● **What the task asks**
Identify each line of the data below that contains the string "agent" and copy every such line in full.

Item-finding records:
----

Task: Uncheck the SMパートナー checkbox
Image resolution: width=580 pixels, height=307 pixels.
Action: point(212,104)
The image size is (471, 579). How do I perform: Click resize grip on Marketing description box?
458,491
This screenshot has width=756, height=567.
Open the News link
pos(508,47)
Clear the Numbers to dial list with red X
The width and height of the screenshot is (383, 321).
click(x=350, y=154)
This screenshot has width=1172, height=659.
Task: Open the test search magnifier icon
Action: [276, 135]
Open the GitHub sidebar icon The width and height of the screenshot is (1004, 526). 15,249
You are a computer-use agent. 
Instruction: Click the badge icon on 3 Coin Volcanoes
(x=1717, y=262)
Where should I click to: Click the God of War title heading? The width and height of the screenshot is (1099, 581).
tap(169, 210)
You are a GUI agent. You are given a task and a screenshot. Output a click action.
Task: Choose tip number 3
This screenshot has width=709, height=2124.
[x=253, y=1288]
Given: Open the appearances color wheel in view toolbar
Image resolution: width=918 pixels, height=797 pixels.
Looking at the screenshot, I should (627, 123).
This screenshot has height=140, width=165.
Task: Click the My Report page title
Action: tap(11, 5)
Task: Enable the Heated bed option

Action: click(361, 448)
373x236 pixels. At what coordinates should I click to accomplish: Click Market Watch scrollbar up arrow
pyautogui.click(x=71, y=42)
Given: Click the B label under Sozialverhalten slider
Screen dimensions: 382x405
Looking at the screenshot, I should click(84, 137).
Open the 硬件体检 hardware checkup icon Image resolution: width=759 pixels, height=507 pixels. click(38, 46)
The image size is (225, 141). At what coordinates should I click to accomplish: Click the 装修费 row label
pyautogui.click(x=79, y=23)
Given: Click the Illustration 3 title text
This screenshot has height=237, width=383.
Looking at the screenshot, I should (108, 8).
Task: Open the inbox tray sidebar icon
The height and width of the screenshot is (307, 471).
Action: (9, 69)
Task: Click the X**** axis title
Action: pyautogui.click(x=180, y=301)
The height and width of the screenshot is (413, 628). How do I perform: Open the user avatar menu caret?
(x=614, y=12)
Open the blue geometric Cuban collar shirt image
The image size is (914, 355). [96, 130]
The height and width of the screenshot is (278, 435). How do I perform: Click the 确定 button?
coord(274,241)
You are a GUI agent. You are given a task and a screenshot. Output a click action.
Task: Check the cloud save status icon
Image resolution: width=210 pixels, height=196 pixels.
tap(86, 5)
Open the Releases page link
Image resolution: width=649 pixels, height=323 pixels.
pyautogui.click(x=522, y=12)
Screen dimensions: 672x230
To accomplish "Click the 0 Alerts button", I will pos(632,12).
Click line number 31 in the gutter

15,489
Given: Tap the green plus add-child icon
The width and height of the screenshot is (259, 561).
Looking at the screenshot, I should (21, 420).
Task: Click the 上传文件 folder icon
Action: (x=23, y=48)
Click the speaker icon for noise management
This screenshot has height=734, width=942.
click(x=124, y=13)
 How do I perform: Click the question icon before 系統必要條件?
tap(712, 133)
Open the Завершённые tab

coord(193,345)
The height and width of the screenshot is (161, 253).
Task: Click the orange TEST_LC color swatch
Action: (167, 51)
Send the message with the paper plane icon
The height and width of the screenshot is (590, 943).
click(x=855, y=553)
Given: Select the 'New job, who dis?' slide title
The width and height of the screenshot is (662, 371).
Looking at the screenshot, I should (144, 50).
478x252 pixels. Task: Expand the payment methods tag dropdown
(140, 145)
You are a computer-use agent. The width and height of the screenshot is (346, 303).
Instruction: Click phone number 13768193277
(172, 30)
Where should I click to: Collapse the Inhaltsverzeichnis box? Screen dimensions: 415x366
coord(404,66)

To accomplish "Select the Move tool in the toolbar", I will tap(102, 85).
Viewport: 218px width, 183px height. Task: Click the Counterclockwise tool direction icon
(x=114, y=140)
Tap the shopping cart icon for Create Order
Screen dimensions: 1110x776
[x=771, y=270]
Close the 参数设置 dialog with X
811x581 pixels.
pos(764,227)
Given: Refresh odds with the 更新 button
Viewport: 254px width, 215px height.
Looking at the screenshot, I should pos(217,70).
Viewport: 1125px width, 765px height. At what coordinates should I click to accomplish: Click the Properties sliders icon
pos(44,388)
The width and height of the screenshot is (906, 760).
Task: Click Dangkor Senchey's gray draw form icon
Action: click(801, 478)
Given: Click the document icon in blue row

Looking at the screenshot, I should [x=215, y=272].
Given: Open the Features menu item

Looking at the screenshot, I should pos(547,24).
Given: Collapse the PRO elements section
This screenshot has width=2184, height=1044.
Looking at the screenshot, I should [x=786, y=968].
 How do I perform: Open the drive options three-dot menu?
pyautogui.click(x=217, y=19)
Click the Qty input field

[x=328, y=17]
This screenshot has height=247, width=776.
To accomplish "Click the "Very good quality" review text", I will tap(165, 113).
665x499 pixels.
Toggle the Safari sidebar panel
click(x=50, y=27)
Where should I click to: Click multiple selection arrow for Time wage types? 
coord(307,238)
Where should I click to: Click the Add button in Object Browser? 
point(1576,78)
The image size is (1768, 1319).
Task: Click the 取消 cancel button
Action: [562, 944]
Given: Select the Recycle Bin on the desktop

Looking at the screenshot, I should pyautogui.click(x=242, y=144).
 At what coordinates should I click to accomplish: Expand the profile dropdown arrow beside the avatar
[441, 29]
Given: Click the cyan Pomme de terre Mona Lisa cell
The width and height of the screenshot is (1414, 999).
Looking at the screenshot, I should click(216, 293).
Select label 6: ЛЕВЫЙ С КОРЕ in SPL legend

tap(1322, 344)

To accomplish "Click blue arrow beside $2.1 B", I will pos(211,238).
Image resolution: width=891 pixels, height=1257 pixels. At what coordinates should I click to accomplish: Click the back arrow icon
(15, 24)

----

● **The solution**
You are a computer-use agent. 
You are a GUI agent. You are given a task and a screenshot. Output a click action.
You are a GUI agent. You are given a task and a screenshot. Output a click action.
You are a computer-use agent. The width and height of the screenshot is (346, 303).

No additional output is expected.